--- MATERIAL SUPPLIED Enclosed Below ---
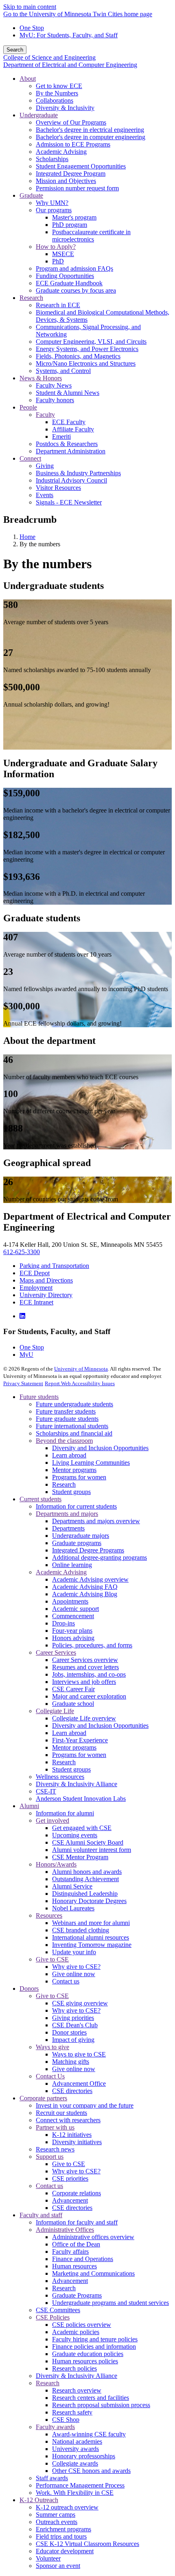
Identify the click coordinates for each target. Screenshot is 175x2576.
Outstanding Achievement (85, 1878)
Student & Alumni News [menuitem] (67, 392)
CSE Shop (65, 2419)
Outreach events (56, 2521)
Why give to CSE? (76, 1966)
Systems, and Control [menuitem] (63, 370)
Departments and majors (67, 1513)
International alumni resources (90, 1937)
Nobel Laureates (73, 1908)
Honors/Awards (56, 1864)
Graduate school (73, 1703)
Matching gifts (70, 2061)
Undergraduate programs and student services (110, 2302)
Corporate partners (43, 2098)
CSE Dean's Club (75, 2025)
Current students (40, 1499)
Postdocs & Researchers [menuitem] (67, 443)
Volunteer (48, 2558)
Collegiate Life (55, 1710)
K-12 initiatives (72, 2134)
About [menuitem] (28, 78)
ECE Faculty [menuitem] (68, 421)
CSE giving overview (80, 2003)
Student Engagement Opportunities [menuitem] (81, 166)
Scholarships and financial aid (74, 1433)
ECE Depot (35, 1273)
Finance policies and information (94, 2346)
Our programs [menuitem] (54, 210)
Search (15, 50)
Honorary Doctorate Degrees (89, 1900)
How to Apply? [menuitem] (56, 246)
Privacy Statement (23, 1383)
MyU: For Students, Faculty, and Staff (69, 35)
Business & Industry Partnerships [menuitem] (78, 473)
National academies (77, 2441)
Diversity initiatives (77, 2141)
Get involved (52, 1820)
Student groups (71, 1491)
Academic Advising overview (90, 1579)
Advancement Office (79, 2083)
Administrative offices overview (93, 2236)
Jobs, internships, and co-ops (89, 1674)
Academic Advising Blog (84, 1594)
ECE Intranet (36, 1302)
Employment (36, 1287)
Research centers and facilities (90, 2397)
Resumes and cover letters (85, 1667)
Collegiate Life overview (84, 1718)
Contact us (65, 1981)
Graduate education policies (87, 2353)
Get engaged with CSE (82, 1827)
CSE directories (72, 2090)
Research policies (74, 2368)
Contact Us (50, 2076)
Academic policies (75, 2331)
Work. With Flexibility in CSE (75, 2492)
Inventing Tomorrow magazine (91, 1944)
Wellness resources (60, 1776)
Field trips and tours (61, 2536)
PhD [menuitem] (58, 261)
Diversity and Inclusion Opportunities (100, 1447)
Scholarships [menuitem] (52, 158)
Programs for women (79, 1477)
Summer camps (55, 2514)
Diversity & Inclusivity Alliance (76, 1784)
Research (64, 1484)
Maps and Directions (46, 1280)
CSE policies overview (81, 2324)
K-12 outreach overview (67, 2507)
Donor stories (69, 2032)
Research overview (76, 2390)
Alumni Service (72, 1886)
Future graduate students (67, 1418)
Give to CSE (52, 1959)
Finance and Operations (82, 2258)
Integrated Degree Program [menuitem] (70, 173)
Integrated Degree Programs (88, 1550)
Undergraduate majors (80, 1535)
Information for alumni (65, 1813)
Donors (29, 1988)
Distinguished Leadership (85, 1893)
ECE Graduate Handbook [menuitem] (69, 283)
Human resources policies (85, 2361)
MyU (26, 1354)
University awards (75, 2448)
--- End of Enclosed MATERIAL SUPPLIED ---
WHAT YOU ARE ASKED TO DO: Please return the lines above that run from the line containing "About [menuitem] (28, 78)" to the line containing "Finance and Operations (82, 2258)", inclusive, exactly and with no other lines.

FINISHED EXERCISE:
About [menuitem] (28, 78)
ECE Faculty [menuitem] (68, 421)
CSE giving overview (80, 2003)
Student Engagement Opportunities [menuitem] (81, 166)
Scholarships and financial aid (74, 1433)
ECE Depot (35, 1273)
Finance policies and information (94, 2346)
Our programs [menuitem] (54, 210)
Search (15, 50)
Honorary Doctorate Degrees (89, 1900)
How to Apply? [menuitem] (56, 246)
Privacy Statement (23, 1383)
MyU: For Students, Faculty, and Staff (69, 35)
Business & Industry Partnerships [menuitem] (78, 473)
National academies (77, 2441)
Diversity initiatives (77, 2141)
Get involved (52, 1820)
Student groups (71, 1491)
Academic Advising overview (90, 1579)
Advancement Office (79, 2083)
Administrative offices overview (93, 2236)
Jobs, internships, and co-ops (89, 1674)
Academic Advising Blog (84, 1594)
ECE Intranet (36, 1302)
Employment (36, 1287)
Research centers and facilities (90, 2397)
Resumes and cover letters (85, 1667)
Collegiate Life overview (84, 1718)
Contact us (65, 1981)
Graduate education policies (87, 2353)
Get engaged with CSE (82, 1827)
CSE directories (72, 2090)
Research policies (74, 2368)
Contact Us (50, 2076)
Academic policies (75, 2331)
Work. With Flexibility in CSE (75, 2492)
Inventing Tomorrow magazine (91, 1944)
Wellness resources (60, 1776)
Field trips and tours (61, 2536)
PhD [menuitem] (58, 261)
Diversity and Inclusion Opportunities (100, 1447)
Scholarships [menuitem] (52, 158)
Programs for women (79, 1477)
Summer camps (55, 2514)
Diversity & Inclusivity Alliance (76, 1784)
Research (64, 1484)
Maps and Directions (46, 1280)
CSE policies overview (81, 2324)
K-12 outreach overview (67, 2507)
Donor stories (69, 2032)
Research overview (76, 2390)
Alumni Service (72, 1886)
Future graduate students (67, 1418)
Give to CSE (52, 1959)
Finance and Operations (82, 2258)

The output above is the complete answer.